40% of miles driven in the US, are driven by women.
Men are drastically more likely to drive recklessly, or while impaired in any way, than women. Except for distracted driving, maybe.
Meanwhile, women are actually (grossly) over-represented in car wrecks than men [http://ns.umich.edu/Releases/2011/Jun11/sivakgenderstudy.pdf] across the board, and 68.1% of wrecks (fatal or not) involve a woman driver.
Despite this, women comprise only 30% of wreck fatalities. Fatality rate by gender, as a function of mileage, is higher for men than women.
The year-over-year reduction in fatalities among women is greater than that of men.

Women are driving more. You would expect this to mean more wrecks and more fatalities, but that is not the case.
Women are driving more compared to men. You would expect this to mean greater parity in wreck and fatality statistics, but this is not the case.
Okay. Firstly, one single study does not a whole story make: not least because there are a lot of other countries in the world. Also, mileage is not necessarily the best measure - time spent driving may be a more useful one.

Secondly, the characteristics of crashes become important. Getting T-boned in a city pulling out from a junction is likely to occur at low speed and not involve serious injury. A head-on collision from an unsafe overtaking manoeuver or swerving off the road into a tree at 60mph on a country road is likely to have much more drastic consequences.

Given records »
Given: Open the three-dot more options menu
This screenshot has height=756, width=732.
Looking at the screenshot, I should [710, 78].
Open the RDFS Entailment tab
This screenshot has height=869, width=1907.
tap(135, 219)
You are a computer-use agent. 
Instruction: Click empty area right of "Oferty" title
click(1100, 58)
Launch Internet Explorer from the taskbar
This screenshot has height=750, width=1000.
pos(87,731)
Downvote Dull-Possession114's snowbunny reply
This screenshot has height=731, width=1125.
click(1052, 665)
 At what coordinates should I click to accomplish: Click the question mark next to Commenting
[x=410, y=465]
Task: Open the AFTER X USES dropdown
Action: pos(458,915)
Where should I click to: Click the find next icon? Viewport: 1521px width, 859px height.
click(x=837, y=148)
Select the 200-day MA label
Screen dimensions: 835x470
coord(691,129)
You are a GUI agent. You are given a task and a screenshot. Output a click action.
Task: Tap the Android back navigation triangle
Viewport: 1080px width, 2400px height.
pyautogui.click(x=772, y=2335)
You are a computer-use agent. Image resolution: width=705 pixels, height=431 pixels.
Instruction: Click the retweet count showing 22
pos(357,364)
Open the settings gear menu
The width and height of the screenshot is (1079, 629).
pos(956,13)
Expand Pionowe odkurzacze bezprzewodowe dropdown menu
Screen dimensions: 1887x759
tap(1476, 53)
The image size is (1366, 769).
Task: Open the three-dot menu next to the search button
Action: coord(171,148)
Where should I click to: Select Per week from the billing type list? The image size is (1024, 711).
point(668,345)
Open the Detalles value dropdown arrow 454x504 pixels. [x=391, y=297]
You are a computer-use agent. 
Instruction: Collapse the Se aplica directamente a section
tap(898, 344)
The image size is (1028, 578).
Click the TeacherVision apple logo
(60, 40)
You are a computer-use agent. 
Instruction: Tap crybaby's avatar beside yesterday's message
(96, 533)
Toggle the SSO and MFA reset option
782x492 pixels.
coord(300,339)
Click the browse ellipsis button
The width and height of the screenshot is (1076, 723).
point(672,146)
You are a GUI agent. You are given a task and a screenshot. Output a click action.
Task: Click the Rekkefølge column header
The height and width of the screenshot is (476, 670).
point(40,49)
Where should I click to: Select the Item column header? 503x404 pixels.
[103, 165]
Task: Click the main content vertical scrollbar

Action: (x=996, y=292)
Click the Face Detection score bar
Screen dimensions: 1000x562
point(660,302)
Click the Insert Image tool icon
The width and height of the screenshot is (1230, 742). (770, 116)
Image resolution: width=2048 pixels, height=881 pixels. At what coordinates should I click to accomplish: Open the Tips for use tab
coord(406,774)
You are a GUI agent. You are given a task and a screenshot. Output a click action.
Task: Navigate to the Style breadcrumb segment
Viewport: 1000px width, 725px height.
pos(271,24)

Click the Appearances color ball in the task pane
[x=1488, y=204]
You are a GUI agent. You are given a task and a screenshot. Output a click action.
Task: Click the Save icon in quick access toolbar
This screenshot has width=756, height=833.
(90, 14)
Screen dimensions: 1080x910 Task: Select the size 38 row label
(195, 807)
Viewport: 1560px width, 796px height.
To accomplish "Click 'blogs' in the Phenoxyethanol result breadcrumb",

Actions to take »
A) According to the driving statistics passage, what share of miles driven in the US is driven by women?
B) Rewrite the driving statistics passage from "Women are driving more compared" to "more useful one.", swapping "mileage" for "distance".
C) Write the next part of the driving statistics passage, picking up after its last sentence.
You can disregard the items.

Answers for the exercise »
A) 40% of miles driven in the US are driven by women.

B)
Women are driving more compared to men. You would expect this to mean greater parity in wreck and fatality statistics, but this is not the case.
Okay. Firstly, one single study does not a whole story make: not least because there are a lot of other countries in the world. Also, distance is not necessarily the best measure - time spent driving may be a more useful one.

C)
So now start asking yourself, why are men vastly overrepresented in severe injuries, given we're bandying around the term reckless? Speeding? Especially involving unsafe manoeuvers? Maybe not wearing their seatbelts? Maybe more careless of degraded car condition (worn tyres, etc.)?

This doesn't jive with the statement driving is deadlier to women than men.
I don't think people are claiming driving is deadlier to women than men. They're arguing cars and their safety features are less favourable to women than they are to men.

Men manage to get killed and severely injured in much greater numbers mostly through their own behaviours. It's just that their advantages in terms of car design don't come close to compensating.